Signori membri del Governo, i problemi sono due. Se volete evitare di votare perché la maggioranza non è presente in quanto sono già andati via tutti, forse la questione di fiducia può essere un metodo. Non si dica però che la lega adotta tecniche dilatorie per impedire la discussione e l'approvazione dei provvedimenti.
Io, però, modestamente penso ad un'altra cosa, ossia che questo sia uno strumento per ricompattare l'ennesima volta una maggioranza che sistematicamente non c'è su nessuno dei provvedimenti del Governo (Applausi dei deputati del gruppo della lega nord per l'indipendenza della Padania).
Prendiamo atto della decisione dell'esecutivo, se non altro confacente a quanto hanno comunicato i mezzi di informazione (Applausi dei deputati del gruppo della lega nord per l'indipendenza della Padania).

PRESIDENTE. Colleghi, essendo stata posta la questione di fiducia sull'approvazione dell'emendamento del Governo, il dibattito proseguirà a norma dell'articolo 116 del regolamento, così come costantemente interpretato su conforme parere della Giunta per il regolamento.

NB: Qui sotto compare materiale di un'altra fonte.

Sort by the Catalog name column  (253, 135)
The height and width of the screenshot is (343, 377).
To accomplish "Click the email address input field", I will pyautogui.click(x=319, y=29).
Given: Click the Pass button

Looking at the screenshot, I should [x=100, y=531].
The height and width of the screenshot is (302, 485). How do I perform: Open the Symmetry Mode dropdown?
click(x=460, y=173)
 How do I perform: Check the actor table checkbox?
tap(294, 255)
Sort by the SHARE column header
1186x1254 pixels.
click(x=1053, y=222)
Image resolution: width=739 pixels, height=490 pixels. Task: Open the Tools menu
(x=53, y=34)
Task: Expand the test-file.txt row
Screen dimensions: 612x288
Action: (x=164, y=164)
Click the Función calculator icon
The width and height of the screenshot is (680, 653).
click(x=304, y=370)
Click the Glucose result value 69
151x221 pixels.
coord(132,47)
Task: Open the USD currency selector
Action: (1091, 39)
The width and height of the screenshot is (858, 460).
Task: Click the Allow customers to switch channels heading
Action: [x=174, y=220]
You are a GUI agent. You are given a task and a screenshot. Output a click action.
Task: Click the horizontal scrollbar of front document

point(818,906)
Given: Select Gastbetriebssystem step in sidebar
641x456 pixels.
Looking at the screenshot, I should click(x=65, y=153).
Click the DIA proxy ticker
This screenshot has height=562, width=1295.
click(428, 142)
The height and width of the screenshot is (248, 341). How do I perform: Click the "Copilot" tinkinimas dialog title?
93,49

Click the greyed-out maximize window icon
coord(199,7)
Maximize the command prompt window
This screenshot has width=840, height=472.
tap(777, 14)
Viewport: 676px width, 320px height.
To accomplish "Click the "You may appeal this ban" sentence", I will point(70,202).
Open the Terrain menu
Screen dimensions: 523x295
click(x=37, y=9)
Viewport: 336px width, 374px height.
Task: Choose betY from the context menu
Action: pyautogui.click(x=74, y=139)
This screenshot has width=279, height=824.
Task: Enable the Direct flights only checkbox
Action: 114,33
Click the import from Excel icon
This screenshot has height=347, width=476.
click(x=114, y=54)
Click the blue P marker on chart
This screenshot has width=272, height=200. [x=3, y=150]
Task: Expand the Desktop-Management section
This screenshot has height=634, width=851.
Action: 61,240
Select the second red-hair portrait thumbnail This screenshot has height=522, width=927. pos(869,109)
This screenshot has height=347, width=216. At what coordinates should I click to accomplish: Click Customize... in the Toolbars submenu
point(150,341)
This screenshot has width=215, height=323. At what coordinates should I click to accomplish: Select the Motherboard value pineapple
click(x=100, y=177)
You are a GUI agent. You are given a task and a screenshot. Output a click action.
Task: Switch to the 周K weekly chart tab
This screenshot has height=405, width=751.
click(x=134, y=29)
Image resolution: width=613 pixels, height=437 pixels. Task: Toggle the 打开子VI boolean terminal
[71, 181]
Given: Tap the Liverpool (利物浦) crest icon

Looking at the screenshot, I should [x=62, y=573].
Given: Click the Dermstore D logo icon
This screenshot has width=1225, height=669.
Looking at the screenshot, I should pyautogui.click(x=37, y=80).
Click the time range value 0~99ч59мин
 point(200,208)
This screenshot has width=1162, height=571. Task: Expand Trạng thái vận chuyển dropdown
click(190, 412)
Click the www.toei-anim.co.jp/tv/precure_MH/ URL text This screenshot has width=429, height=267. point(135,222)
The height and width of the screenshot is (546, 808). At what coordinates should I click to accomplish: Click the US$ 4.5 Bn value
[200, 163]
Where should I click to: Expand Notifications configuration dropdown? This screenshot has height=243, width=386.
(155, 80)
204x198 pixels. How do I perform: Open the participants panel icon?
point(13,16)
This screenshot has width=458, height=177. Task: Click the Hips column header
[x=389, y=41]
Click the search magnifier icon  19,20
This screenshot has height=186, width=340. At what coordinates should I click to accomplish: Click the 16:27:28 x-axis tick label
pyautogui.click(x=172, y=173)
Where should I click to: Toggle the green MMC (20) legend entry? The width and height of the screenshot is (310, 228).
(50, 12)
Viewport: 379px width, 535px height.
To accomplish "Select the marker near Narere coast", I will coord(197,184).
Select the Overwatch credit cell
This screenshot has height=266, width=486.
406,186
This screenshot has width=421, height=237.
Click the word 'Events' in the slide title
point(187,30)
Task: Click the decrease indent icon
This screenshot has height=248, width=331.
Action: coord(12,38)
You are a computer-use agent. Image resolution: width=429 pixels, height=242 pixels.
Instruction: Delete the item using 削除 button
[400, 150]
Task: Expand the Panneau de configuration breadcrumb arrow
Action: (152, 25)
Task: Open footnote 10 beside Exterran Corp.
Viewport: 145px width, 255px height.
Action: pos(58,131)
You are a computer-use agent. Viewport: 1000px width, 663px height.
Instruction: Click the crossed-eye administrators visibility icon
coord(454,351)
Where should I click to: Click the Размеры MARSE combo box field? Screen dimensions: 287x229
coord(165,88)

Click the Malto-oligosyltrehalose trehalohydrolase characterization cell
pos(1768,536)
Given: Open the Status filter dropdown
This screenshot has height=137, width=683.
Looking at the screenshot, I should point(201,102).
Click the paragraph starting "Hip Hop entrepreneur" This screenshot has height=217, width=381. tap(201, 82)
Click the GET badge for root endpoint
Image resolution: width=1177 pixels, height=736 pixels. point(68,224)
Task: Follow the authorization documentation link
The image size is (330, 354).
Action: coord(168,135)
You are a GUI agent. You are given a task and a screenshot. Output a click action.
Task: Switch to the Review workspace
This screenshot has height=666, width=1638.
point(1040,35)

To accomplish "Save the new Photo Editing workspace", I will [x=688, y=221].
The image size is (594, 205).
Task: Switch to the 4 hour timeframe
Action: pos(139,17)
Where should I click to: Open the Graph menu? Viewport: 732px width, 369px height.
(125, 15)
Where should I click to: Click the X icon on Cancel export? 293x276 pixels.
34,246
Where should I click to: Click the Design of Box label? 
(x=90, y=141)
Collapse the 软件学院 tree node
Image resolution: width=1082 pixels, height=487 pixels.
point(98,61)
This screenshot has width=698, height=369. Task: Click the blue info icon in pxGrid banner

Poiché si è chiusa la fase degli interventi sul complesso degli emendamenti, la votazione sulla questione di fiducia avrà luogo nella seduta di domani, previo svolgimento delle dichiarazioni di voto, ai sensi dell'articolo 116, comma 3, del regolamento.
Sospendo la seduta e convoco la Conferenza dei presidenti di gruppo nella biblioteca del Presidente per determinare le modalità di voto, che comunicherò all'Assemblea al termine della riunione della Conferenza stessa.